Veterans Affairs

Post-hearing Questions Regarding the Departments of Defense and Veterans Affairs Providing Seamless Health Care Coverage to Transitioning Veterans Gao ID: GAO-04-294R November 25, 2003

The Ranking Minority Member of the House Committee on Veterans Affairs requested that GAO respond to follow-up questions on its testimony on its report "Hand-off or Fumble: Are DOD and VA Providing Seamless Health Care Coverage to Transitioning Veterans?"

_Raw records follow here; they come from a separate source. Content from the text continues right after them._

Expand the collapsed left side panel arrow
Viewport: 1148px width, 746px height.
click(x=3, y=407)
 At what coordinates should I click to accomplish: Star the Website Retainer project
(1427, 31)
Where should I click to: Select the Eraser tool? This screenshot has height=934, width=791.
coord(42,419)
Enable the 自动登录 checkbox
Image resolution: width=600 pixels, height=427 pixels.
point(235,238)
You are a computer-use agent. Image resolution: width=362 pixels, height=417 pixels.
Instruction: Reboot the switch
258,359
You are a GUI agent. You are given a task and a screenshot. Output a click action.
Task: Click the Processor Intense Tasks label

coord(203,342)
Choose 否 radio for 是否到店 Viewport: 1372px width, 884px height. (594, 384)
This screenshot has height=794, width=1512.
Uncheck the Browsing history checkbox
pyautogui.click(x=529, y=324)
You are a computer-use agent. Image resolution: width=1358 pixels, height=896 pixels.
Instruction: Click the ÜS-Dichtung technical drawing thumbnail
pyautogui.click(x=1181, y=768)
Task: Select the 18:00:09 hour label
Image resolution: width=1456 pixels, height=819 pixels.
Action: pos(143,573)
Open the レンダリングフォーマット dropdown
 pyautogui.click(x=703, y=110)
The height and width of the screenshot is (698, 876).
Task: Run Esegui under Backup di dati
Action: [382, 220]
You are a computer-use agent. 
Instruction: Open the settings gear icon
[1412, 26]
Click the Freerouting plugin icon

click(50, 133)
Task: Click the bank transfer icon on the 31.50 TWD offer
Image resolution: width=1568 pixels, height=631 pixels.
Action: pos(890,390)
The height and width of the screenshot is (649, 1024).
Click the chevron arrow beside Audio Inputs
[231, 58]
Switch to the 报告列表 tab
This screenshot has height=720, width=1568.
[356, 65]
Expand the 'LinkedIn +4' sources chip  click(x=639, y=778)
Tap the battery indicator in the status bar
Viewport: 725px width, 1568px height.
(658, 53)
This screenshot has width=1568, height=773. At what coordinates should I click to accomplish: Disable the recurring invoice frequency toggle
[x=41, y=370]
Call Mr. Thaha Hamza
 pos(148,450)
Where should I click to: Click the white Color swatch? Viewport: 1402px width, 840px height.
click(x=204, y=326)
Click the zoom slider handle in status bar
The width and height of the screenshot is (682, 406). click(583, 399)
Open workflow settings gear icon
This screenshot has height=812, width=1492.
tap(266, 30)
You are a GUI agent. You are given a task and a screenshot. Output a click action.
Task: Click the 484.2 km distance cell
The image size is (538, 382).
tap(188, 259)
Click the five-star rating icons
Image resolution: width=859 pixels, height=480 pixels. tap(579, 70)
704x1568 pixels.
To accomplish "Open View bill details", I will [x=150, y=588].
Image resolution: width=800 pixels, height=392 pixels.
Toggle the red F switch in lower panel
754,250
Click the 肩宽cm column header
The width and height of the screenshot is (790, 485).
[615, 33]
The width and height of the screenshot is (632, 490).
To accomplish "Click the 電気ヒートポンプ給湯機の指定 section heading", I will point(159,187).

GAO believes that strong leadership and appropriate follow-through are key to improving compliance with force protections and surveillance policies for Operation Iraqi Freedom. It is encouraged that the compliance problems it found for Operation Enduring Freedom and Operation Joint Guardian prompted the Assistant Secretary of Defense for Health Affairs and the military services' Surgeons General to promptly take a number of actions to help ensure compliance with the Department of Defense's (DOD) force health protection and surveillance policies. Operation Iraqi Freedom is an ongoing operation with deployments of servicemembers who presumably are covered by the new quality assurance programs. On the basis these actions, GAO is optimistic that progress is occurring. However, the extent of compliance can be determined only from an examination of servicemembers' medical records. Knowing which servicemembers were at certain locations at specific times in the theater of operations is important for determining their possible exposures to chemical, biological, or environmental health hazards that DOD may know about currently or later discover. Without this exposure information, it would likely be more problematic for the Department of Veterans Affairs to determine a presumption of service-connection and to ascertain whether treatments are appropriate. When GAO issued its May 1997 report, DOD had not finalized its draft joint medical surveillance policy. DOD subsequently finalized its joint medical surveillance policy in August 1997. Although there are some methodological differences between the May 1997 and September 2003 reports, it is clear that force health protection and surveillance compliance problems continue in several areas. However, there appears to be some improvement in DOD's collection of predeployment blood serum samples from deploying servicemembers.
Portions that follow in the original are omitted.